Stored items
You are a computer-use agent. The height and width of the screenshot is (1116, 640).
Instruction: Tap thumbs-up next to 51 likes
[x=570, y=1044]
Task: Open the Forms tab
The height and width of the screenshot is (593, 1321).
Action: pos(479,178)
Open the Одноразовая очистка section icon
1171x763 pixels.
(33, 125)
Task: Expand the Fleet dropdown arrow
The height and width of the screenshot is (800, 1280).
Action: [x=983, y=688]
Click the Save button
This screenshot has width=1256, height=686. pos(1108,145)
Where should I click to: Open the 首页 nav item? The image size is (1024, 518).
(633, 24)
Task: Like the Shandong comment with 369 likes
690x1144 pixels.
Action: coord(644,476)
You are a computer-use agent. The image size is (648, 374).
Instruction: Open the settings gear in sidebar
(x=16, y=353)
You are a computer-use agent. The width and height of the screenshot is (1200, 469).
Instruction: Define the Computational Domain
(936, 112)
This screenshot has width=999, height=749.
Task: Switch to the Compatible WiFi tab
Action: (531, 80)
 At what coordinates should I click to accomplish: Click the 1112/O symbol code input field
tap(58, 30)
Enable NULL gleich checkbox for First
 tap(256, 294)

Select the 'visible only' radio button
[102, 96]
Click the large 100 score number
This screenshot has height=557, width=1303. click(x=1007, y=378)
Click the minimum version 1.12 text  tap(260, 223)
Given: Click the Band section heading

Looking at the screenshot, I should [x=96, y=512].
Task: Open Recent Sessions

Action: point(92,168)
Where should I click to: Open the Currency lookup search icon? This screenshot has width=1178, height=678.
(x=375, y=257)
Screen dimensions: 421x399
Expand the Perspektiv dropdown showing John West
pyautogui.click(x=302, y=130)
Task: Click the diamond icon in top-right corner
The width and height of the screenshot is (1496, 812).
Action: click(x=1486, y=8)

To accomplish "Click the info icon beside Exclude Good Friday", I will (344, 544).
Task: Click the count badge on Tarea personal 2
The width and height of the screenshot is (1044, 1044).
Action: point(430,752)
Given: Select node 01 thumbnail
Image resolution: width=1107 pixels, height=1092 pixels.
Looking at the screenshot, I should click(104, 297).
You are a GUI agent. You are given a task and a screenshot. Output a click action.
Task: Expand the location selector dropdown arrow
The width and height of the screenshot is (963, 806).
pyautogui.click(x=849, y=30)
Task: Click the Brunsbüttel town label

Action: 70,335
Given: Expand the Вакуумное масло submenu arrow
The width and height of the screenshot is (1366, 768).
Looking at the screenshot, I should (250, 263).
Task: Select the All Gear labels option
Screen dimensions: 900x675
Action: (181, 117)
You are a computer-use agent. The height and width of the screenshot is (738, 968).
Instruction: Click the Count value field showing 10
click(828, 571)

ACTIVITY -
Give back precisely the lines above that start at the line containing "Task: Click the Brunsbüttel town label" and end at the line containing "is (738, 968).", inclusive. No other lines belong in the output.

SOLUTION TO THIS TASK -
Task: Click the Brunsbüttel town label

Action: 70,335
Given: Expand the Вакуумное масло submenu arrow
The width and height of the screenshot is (1366, 768).
Looking at the screenshot, I should (250, 263).
Task: Select the All Gear labels option
Screen dimensions: 900x675
Action: (181, 117)
You are a computer-use agent. The height and width of the screenshot is (738, 968).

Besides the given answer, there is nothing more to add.